Not long before the pandemic began, someone gifted Peter Malinauskas a history of the Winston Churchill era.

Mar 15, 2022, updated Mar 15, 2022
Steven Marshall and Peter Malinuaskas at last week's SA Press Club debate. Photo: Tony Lewis / InDaily

Steven Marshall and Peter Malinuaskas at last week's SA Press Club debate. Photo: Tony Lewis / InDaily

What with three kids and being leader of the Labor Party and all, he may not have had time to get to grips with it as yet.

But no doubt it won’t be lost on him that despite being remembered as one of history’s greatest wartime leaders, the Tory icon was evicted from office within months of the conflict’s end in a landslide election loss, in a poll fought on Britain’s post-war future.

While the messy third act of SA’s COVID management has precluded Steven Marshall from hitching his campaign to his pandemic record, Labor’s entire strategy is predicated on the Churchill principle: that the electorate is more interested in the future than the past.

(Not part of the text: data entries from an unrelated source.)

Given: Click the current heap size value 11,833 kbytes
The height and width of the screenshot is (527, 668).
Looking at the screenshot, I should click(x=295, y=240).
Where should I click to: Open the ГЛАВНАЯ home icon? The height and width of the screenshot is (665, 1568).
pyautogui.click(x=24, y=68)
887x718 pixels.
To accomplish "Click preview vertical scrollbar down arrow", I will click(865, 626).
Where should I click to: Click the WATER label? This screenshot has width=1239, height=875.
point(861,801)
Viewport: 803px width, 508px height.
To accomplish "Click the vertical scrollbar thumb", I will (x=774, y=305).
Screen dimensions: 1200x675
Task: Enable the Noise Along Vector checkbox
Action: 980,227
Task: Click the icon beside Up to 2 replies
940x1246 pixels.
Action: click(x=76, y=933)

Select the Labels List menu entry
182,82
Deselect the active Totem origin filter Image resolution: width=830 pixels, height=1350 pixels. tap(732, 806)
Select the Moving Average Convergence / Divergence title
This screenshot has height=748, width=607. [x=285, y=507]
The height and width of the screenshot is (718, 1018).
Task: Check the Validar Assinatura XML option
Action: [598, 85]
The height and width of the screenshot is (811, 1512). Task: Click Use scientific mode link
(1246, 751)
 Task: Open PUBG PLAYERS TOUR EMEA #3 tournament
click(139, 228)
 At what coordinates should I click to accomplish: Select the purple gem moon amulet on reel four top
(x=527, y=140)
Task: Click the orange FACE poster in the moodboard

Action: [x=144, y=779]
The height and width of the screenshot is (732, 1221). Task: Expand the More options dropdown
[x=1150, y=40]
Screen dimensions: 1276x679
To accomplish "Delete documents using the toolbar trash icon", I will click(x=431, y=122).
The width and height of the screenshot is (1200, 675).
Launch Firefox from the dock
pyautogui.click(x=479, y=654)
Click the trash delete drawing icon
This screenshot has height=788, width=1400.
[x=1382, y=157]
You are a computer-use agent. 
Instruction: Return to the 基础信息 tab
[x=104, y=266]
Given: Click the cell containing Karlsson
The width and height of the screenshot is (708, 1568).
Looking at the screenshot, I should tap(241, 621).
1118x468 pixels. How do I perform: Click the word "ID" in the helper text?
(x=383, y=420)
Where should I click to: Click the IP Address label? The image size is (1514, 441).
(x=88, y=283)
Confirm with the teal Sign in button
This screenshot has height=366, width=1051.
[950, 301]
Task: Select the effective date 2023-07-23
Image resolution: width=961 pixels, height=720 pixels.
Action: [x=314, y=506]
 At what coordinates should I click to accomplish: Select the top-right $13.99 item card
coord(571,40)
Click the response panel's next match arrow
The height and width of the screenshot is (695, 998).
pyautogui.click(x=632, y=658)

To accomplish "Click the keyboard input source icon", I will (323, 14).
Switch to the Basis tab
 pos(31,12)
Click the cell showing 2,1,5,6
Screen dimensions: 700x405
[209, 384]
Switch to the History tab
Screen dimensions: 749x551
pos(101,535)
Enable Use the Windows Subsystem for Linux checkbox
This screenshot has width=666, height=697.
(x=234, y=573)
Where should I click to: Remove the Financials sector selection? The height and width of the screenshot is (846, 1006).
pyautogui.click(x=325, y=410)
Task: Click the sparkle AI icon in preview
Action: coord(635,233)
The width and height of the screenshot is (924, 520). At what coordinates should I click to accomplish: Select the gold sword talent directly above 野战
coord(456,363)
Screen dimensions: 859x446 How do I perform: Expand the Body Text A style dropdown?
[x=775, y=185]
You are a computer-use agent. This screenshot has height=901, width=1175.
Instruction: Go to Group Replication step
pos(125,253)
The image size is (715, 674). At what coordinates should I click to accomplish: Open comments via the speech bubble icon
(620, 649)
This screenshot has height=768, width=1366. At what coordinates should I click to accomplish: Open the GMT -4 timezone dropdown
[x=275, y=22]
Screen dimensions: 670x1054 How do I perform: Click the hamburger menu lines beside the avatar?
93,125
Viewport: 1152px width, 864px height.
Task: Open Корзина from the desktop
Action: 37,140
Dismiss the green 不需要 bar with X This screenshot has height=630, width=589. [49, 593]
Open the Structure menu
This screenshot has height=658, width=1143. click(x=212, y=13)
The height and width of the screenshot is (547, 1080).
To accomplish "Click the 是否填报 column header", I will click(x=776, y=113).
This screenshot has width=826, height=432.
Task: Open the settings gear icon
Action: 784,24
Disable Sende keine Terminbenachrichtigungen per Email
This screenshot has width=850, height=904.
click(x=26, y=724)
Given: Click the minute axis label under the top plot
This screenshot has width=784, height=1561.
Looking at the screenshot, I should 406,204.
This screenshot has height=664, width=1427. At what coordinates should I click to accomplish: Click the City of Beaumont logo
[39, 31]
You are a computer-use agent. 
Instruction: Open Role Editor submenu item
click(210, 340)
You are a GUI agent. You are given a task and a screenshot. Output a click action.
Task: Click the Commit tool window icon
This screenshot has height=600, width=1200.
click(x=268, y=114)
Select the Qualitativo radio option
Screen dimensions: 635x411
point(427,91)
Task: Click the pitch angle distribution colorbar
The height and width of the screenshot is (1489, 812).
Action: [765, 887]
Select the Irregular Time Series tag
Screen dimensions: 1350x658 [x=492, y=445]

The Libs, instead, are standing on their record (or at least the bit of it that doesn’t mention soaring debt); that, and a concerted scare campaign about Labor’s costings.

Aptly enough, this week the Liberal camp rolled out John Howard to endorse the SA Premier; for there are shades here of the former PM’s famous ’98 victory, when he risked his imposing majority to take a GST to the election, just five years after a similar policy had been soundly rejected by voters.

In that campaign, the federal Coalition relentlessly flogged the theme of Labor’s recession, arguing that after more than a decade in power, the ALP shouldn’t be so quickly returned to office.

There are shades of that campaign in the SA Libs’ recent overtures: a viral video (featuring yours truly, indeed) even ends with slo-mo footage of ex-Treasurer Tom Koutsantonis dancing for the camera (it was shot by his daughters, to mark the end of their COVID lockdown), eerily reminiscent of the ’98-era ads depicting then-Shadow Treasurer Gareth Evans gyrating smugly after Labor’s unexpected victory five years earlier.

When Labor 'manages' the budget, it never ends well. pic.twitter.com/hL4hThMhll

— SA Liberal Media (@SALibMedia) March 7, 2022

But there are also shades of past state campaigns – most notably Isobel Redmond’s doomed premiership bid in 2010.

Back then the Libs won a convincing statewide vote, but failed to shift enough metro seats to form government – or even come especially close.

One thing the SA Liberals have never really come to grips with is how to keep potentially crucial independents on side

They’ll be desperately hoping the same fate befalls Malinauskas et al, with recent statewide polls showing a clear Labor lead.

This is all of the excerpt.